Pelmont stifled a yawn, hefted his lasgun against his shoulder and stared mutely at the road ahead to spare himself the guilt of looking back at his men. Just what was so frakking good about Chaos? The enemy looked half dead and happy about it! What led honest men to foreswear the Emperor and his Throne (admittedly, a point of view he was beginning to see the pros of) in favour of madness, rage, sickness and perversion (a point of view he certainly could not fathom)? What made them more lucky for it than the loyal, the just, the... frak, what made them so sure of their course? He knew he didn't quite care to be sure of his anymore.

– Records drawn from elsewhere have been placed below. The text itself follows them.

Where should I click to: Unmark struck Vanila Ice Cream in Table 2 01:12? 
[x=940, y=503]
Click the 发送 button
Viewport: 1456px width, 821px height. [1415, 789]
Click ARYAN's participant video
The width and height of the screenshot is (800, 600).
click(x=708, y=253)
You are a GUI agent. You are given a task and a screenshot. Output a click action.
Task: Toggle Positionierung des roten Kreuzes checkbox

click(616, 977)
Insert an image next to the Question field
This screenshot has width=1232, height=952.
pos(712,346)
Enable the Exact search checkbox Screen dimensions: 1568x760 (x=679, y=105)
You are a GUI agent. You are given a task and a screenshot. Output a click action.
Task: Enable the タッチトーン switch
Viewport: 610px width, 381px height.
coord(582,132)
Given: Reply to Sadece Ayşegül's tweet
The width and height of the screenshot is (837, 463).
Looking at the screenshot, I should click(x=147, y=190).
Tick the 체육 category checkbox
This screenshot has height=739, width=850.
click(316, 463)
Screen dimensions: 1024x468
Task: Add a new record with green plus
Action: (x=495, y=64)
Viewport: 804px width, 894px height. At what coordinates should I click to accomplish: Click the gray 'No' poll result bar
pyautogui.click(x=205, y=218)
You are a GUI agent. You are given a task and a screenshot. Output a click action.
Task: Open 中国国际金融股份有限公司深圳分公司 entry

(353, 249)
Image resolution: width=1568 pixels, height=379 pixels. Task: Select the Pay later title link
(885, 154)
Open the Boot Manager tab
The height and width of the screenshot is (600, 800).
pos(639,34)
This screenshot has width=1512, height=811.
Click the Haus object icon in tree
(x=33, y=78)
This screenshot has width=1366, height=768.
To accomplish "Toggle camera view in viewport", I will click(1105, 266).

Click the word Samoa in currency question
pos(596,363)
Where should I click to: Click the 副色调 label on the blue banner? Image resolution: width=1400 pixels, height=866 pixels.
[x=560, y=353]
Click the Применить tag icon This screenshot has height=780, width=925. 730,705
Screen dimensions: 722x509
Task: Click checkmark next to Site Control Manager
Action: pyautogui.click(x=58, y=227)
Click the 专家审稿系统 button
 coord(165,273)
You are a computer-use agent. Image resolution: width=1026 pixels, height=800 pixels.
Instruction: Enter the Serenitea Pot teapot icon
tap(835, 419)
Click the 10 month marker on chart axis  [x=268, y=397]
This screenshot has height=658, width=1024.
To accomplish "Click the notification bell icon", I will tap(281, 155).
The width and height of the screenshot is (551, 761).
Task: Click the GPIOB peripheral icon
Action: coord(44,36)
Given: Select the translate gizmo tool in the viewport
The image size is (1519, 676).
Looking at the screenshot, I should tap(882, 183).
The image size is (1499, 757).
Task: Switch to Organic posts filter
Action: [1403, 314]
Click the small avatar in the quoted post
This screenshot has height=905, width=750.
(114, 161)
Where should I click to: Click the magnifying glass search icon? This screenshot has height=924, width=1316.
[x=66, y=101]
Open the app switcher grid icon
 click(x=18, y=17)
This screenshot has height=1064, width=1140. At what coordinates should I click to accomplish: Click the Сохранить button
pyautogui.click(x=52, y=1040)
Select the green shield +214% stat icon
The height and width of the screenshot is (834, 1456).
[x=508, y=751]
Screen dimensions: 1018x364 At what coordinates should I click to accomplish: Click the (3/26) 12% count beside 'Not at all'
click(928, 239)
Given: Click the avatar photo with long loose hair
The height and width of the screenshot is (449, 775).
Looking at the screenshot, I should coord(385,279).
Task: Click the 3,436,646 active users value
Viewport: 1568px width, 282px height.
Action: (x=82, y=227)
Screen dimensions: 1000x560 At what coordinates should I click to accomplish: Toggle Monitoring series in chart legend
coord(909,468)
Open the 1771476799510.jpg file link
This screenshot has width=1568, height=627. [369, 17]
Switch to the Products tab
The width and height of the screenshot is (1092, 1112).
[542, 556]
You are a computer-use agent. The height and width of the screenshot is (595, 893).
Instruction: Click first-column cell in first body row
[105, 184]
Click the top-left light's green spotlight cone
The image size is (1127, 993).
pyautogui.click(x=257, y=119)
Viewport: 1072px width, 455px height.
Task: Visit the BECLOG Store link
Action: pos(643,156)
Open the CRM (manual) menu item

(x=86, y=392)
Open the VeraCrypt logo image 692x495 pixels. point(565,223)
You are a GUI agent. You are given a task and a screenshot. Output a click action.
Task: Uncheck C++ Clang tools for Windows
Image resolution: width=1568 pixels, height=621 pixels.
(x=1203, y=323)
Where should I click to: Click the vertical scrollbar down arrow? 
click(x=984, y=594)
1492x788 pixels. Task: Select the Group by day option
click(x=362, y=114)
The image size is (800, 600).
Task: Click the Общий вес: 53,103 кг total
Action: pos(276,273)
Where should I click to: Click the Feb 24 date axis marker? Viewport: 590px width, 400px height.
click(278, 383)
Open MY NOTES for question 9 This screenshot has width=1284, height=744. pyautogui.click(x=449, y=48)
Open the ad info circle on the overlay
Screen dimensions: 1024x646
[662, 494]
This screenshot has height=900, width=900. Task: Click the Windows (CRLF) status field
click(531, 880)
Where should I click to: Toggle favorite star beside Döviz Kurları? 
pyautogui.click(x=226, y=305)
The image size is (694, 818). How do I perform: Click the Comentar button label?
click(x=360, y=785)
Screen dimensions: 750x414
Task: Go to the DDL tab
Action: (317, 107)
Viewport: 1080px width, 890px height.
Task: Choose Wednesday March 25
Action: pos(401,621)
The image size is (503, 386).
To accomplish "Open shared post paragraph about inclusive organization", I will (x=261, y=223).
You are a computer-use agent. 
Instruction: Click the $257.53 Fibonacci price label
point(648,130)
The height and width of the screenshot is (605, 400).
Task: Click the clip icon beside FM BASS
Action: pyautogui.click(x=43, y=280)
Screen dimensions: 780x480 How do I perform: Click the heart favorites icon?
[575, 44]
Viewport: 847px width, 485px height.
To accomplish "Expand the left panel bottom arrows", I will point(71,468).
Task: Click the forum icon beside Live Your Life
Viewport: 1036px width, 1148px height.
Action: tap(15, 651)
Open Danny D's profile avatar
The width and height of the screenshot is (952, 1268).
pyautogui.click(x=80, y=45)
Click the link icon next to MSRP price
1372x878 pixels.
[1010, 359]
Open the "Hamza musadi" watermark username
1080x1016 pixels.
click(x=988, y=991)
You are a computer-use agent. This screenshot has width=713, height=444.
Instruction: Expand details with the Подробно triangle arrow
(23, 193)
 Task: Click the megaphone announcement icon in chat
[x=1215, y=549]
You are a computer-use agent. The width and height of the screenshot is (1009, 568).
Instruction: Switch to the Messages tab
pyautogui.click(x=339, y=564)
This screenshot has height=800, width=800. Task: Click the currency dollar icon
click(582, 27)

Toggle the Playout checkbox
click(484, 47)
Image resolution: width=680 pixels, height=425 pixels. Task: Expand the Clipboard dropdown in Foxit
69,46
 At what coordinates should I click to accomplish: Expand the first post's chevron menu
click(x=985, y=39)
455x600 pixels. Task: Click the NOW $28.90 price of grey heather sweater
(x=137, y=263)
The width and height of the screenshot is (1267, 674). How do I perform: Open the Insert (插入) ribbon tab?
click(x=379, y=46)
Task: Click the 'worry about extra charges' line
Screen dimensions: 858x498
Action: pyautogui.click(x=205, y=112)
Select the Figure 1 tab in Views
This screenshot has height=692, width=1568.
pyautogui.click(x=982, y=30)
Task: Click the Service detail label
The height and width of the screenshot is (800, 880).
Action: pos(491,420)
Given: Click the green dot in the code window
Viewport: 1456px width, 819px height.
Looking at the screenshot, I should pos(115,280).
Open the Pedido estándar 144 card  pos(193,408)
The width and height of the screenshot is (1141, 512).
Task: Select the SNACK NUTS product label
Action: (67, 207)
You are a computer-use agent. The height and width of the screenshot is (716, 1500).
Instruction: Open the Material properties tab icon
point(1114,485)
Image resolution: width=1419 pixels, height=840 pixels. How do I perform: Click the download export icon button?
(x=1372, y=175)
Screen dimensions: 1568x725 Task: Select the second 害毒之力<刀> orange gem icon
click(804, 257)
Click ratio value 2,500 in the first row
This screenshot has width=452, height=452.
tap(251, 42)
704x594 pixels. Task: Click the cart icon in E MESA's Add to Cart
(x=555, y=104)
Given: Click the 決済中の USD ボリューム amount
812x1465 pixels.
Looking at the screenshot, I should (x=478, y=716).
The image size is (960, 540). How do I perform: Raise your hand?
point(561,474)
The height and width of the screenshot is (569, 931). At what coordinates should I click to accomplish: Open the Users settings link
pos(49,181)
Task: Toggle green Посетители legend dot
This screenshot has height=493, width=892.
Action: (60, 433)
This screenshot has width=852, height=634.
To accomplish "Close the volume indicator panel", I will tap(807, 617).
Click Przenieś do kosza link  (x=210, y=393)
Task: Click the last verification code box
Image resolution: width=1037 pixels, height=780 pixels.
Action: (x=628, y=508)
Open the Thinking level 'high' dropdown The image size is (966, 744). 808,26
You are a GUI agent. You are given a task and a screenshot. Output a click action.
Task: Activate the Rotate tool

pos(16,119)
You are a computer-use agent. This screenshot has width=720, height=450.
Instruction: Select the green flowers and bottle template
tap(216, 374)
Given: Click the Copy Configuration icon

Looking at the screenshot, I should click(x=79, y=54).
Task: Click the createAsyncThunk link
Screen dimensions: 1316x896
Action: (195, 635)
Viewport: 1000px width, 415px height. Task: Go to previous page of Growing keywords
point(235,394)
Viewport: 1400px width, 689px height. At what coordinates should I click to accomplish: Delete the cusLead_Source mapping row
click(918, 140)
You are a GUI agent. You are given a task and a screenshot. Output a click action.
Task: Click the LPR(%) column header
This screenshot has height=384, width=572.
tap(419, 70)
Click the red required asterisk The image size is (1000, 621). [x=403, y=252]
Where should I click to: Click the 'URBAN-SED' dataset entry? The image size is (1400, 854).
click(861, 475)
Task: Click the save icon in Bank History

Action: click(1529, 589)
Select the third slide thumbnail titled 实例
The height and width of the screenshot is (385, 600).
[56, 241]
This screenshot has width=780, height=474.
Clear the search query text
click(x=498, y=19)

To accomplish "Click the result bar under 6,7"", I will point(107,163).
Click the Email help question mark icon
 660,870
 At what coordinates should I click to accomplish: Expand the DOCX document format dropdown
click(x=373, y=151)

By any means, any faith, and any course he simply wanted to be alive, gone from here and done, with as many of his men as he could take with him. What-


	2. Chapter 2

“– was that?”

Pelmont snapped around, breaking rank and swinging his las around towards the sound of the noise with reckless abandon. He could have gotten a better weapon with his commission but he liked to be reminded that he'd worked his way up the ranks, and hadn't just bought his way into it like Linlith. But now wasn't the time to get reminiscent. He'd heard something, and as he'd turned around, seen it out of the corner of one eye. His gaze shot from the surrounding hills, anywhere that an enemy might hide, to his men, desperately hoping that someone would admit to making a noise so they could get on with their terrified exodus in peace.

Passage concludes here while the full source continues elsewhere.